A thorough history and physical examination is required first, and, in most instances, endoscopy should be preceded by other investigations to assess the cat for systemic disease, and to ensure that endoscopy is the most appropriate next stage in the investigation. For the majority of cases, this assessment should include hematological and biochemical analysis of blood, other appropriate laboratory investigations depending on presenting signs (e.g., total T4, fecal analysis, FeLV/FIV testing, urinalysis), blood pressure assessment, and diagnostic imaging (e.g., radiographs, ultrasound, computed tomography). The patient should be stable for anesthesia, and any concurrent diseases or complications (e.g., dehydration) should be addressed. The endoscopic examination should always be fully documented, either by completing a report or through the use of recording equipment.

Endoscopes are expensive and delicate pieces of equipment. It is therefore essential that the surgeon is familiar with how to handle the endoscopes, and how to set up and appropriately use them, in order to avoid damaging the equipment, as well as avoiding risk to the patient through inappropriate use. It is also important to be aware of the cleaning, storage and maintenance required for endoscopes to ensure that they are kept in good working order.

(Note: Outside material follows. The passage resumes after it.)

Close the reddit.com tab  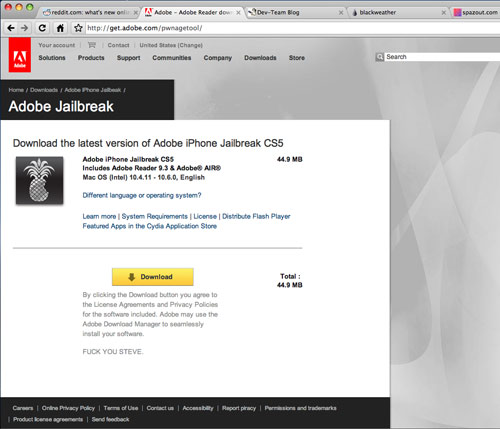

The reader should have basic training and be familiar with the basic technique of endoscopy, particularly how to hold the flexible endoscope and use the controls correctly.

Flexible endoscopes

Flexible endoscopy is required for the gastrointestinal tract (GIT), and feline respiratory tract. Flexible endoscopes are complex pieces of equipment with channels for suction and irrigation and passage of instruments as well as light guide fibers and optical image fibers, and guide-wires for the angulation of the tip. They are composed of the insertion tube (the part that enters the patient), the hand piece (containing deflection control knobs, suction valve, air/water valve and instrument channel port) and the umbilical cord (connects hand piece to the light source and also contains the video cable connection, suction pump connection and irrigation bottle connection).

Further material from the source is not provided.